Die Zustimmung zu ausländerfeindlichen Aussagen sei "stark rückläufig", stellte das Institut für interdisziplinäre Konflikt- und Gewaltforschung der Universität Bielefeld Ende 2014 fest. In der Studie, basierend auf einer repräsentativen Umfrage und erstellt im Auftrag der Friedrich-Ebert-Stiftung, zeigt ein Diagramm die Abnahme ausländerfeindlicher Einstellungen von 25,1 Prozent im Jahr 2012 auf nur noch 7,5 Prozent. Das ist der mit Abstand niedrigste Wert in den 14 Jahren, in denen das Institut "gruppenbezogene Menschenfeindlichkeit" untersucht. Das Ergebnis hat überrascht – zumal zeitgleich in Dresden die Demonstrationen der Pegida anschwollen und in mehreren Bundesländern Ableger auftauchten, wenn auch mit mäßigem Erfolg. Für das Resultat der aktuellen Studie haben die Forscher allerdings eine ernüchternde Erklärung.

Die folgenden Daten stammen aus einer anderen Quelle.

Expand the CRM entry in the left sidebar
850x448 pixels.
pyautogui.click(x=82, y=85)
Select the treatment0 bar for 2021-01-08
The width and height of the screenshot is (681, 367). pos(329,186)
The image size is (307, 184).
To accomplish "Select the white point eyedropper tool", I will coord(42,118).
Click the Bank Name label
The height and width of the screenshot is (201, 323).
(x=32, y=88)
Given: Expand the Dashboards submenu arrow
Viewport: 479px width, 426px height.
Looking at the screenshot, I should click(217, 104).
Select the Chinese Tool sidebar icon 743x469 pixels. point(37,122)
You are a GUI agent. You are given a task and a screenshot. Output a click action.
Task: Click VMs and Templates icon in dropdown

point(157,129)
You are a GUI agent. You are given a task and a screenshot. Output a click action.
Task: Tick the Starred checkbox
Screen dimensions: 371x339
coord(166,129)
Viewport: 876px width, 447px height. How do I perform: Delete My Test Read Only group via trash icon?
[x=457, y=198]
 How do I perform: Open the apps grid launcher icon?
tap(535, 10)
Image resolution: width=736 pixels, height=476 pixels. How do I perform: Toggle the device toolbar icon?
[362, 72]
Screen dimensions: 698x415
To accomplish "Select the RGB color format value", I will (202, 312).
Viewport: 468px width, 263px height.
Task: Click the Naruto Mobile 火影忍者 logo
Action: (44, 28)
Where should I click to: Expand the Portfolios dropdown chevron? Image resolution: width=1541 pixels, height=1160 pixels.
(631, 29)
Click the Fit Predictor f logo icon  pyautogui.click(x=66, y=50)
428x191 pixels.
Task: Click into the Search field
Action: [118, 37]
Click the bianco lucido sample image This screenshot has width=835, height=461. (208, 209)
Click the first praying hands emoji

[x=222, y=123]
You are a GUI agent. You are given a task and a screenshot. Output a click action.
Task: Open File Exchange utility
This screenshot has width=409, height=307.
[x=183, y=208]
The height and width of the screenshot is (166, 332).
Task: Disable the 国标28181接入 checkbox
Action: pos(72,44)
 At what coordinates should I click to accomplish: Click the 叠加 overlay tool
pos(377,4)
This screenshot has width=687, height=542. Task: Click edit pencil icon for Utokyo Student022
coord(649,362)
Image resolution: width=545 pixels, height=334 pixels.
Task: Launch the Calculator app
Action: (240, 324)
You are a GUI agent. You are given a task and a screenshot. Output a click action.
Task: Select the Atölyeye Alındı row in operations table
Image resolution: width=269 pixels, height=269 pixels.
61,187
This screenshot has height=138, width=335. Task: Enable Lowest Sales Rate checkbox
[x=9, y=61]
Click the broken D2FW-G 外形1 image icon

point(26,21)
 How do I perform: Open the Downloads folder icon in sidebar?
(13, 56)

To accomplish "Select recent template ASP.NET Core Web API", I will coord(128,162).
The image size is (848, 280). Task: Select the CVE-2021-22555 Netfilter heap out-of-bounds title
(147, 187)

Es sei zu beachten, dass die öffentliche Diskussion über den Schaden, den der NSU-Terror und rechtspopulistische Propaganda gegen Zuwanderer anrichten, "die Zustimmungsbereitschaft zu offen abwertenden Einstellungen und das Bekenntnis zu rechtsextremen Einstellungen beeinflussen, weil diese öffentlich geächtet wurden". Die Interpretation der Forscher passt offenkundig zum Auftreten von Pegida und der Alternative für Deutschland (AfD). Protestbewegung und Protestpartei äußern unisono, mit Rassismus hätten sie nichts zu tun und es gebe keine Berührungspunkte zum Rechtsextremismus. Ähnlich argumentiert auch in Teilen das Fußvolk. Gleichzeitig sind aber auch hier wie bei den Anführern diskriminierende Sprüche über Asylbewerber und Muslime zu hören. Im Januar forderte Alexander Gauland, Vizechef der AfD und Fraktionsvorsitzender in Brandenburg, Zuwanderung aus dem Nahen Osten nach Deutschland zu verhindern. Eine ideologische Nähe zur NPD und anderen offen agierenden Rassisten bestreitet Gauland allerdings vehement.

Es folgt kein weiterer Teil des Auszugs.